Replace "checkmark" with "check mark" in the records below, from the start through the line containing "pyautogui.click(x=541, y=132)", inclusive, leaving everything else unchanged.

→ SUPPLIED MATERIAL:
--

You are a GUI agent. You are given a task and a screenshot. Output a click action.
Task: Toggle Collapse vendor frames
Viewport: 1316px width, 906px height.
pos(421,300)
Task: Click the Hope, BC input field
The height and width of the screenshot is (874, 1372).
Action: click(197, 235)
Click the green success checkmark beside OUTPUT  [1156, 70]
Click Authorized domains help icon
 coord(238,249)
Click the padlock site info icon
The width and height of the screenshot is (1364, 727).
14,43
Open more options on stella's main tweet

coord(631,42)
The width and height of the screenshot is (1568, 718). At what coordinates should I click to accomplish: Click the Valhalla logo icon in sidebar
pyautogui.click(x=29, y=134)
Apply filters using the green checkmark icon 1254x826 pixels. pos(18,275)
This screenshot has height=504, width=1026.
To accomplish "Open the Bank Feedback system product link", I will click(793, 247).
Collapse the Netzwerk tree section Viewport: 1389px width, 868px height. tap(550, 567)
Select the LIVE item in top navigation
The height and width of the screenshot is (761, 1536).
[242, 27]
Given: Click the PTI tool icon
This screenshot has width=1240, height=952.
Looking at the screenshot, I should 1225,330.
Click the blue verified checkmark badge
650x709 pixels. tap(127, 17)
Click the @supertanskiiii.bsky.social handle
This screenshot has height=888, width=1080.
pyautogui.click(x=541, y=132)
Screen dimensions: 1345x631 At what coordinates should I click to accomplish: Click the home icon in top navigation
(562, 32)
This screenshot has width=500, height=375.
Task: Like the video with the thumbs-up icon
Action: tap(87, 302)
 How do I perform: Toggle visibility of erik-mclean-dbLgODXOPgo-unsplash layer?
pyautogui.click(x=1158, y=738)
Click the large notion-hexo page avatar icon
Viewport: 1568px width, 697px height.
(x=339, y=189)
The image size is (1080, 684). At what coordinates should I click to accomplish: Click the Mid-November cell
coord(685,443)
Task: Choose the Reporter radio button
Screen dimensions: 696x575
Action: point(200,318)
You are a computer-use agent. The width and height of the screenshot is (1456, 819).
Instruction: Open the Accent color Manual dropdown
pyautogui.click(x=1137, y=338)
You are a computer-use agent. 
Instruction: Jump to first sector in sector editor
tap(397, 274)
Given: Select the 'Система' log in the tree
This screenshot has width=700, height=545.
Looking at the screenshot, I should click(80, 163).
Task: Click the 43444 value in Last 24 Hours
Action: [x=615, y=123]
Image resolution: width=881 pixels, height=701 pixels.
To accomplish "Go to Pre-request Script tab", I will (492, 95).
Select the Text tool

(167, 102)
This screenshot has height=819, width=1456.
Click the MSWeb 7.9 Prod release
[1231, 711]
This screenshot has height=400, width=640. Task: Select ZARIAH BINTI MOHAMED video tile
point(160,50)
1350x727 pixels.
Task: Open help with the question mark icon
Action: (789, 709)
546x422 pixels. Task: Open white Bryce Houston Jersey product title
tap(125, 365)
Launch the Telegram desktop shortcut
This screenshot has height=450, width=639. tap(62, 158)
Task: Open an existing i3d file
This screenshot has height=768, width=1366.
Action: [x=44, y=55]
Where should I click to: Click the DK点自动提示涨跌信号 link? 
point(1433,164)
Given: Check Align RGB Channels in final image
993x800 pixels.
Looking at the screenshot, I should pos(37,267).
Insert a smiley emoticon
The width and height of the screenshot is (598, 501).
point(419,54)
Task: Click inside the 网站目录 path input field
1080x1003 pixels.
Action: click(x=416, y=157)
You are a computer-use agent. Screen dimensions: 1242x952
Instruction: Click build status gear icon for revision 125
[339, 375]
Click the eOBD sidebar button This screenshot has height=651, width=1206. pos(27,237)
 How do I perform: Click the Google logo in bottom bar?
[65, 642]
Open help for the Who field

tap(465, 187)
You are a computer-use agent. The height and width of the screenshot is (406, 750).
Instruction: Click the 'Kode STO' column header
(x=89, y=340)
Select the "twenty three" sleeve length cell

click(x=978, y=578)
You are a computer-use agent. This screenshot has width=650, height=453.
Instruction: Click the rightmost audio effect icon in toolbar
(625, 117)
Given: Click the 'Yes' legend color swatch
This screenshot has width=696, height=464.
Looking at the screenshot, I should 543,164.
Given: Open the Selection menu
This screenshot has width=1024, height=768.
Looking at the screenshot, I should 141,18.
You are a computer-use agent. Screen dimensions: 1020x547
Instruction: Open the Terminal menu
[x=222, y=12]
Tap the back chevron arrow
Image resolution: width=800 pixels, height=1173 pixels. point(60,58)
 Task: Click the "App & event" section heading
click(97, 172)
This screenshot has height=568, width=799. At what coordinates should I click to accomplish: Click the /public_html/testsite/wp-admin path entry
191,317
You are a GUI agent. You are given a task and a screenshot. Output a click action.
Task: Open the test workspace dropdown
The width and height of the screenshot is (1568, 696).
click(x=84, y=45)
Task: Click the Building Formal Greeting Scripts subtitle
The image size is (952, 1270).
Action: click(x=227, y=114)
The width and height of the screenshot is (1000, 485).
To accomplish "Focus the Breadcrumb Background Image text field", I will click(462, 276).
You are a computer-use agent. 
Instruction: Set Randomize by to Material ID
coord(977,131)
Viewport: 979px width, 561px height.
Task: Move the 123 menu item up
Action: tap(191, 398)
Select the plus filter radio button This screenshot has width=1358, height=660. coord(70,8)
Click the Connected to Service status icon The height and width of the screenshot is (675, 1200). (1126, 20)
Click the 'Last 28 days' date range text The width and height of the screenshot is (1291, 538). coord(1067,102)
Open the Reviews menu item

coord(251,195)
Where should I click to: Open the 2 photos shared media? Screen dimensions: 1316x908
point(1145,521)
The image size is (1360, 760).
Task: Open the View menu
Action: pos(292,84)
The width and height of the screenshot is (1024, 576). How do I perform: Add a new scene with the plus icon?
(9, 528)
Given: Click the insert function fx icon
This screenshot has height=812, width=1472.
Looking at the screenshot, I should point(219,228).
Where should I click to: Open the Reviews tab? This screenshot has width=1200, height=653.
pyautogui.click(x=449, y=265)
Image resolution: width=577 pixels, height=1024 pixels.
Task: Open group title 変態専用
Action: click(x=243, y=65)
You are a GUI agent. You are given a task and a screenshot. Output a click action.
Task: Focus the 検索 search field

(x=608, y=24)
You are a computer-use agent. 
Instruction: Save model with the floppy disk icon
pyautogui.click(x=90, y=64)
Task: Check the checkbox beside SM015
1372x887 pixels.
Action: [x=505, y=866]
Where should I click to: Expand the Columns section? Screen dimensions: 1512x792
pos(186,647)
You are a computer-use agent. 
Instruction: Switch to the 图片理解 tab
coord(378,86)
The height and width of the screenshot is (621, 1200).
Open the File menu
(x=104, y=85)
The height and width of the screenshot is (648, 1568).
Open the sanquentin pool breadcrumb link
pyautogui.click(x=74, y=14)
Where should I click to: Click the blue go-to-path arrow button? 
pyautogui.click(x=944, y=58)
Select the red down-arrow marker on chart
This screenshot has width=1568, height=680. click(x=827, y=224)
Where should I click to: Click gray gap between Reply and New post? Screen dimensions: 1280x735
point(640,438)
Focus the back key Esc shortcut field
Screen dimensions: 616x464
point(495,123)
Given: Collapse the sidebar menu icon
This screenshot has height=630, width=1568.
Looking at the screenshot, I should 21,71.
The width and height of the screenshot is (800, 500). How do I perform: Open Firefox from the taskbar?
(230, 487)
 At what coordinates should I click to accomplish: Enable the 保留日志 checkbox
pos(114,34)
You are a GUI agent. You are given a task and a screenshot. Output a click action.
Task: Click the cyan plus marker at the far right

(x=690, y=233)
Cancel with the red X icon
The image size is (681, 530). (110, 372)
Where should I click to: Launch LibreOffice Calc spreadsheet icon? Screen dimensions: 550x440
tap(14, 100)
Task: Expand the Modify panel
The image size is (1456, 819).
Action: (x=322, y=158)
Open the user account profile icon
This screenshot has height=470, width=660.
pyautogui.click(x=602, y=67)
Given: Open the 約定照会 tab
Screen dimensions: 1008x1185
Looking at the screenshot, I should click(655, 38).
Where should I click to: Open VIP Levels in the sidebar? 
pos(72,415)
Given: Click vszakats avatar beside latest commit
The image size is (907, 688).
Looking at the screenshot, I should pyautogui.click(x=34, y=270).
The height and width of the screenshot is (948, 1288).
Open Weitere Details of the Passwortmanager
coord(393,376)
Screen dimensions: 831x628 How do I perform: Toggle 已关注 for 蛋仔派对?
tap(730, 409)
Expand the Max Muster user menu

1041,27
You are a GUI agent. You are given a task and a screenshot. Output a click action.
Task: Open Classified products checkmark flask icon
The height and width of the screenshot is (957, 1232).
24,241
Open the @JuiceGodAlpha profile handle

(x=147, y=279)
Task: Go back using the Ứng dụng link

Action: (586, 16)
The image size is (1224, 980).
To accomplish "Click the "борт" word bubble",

--

→ RESULT FOR THIS EXERCISE:
You are a GUI agent. You are given a task and a screenshot. Output a click action.
Task: Toggle Collapse vendor frames
Viewport: 1316px width, 906px height.
pos(421,300)
Task: Click the Hope, BC input field
The height and width of the screenshot is (874, 1372).
Action: click(197, 235)
Click the green success check mark beside OUTPUT  [1156, 70]
Click Authorized domains help icon
 coord(238,249)
Click the padlock site info icon
The width and height of the screenshot is (1364, 727).
14,43
Open more options on stella's main tweet

coord(631,42)
The width and height of the screenshot is (1568, 718). At what coordinates should I click to accomplish: Click the Valhalla logo icon in sidebar
pyautogui.click(x=29, y=134)
Apply filters using the green check mark icon 1254x826 pixels. pos(18,275)
This screenshot has height=504, width=1026.
To accomplish "Open the Bank Feedback system product link", I will click(793, 247).
Collapse the Netzwerk tree section Viewport: 1389px width, 868px height. tap(550, 567)
Select the LIVE item in top navigation
The height and width of the screenshot is (761, 1536).
[242, 27]
Given: Click the PTI tool icon
This screenshot has width=1240, height=952.
Looking at the screenshot, I should 1225,330.
Click the blue verified check mark badge
650x709 pixels. tap(127, 17)
Click the @supertanskiiii.bsky.social handle
This screenshot has height=888, width=1080.
pyautogui.click(x=541, y=132)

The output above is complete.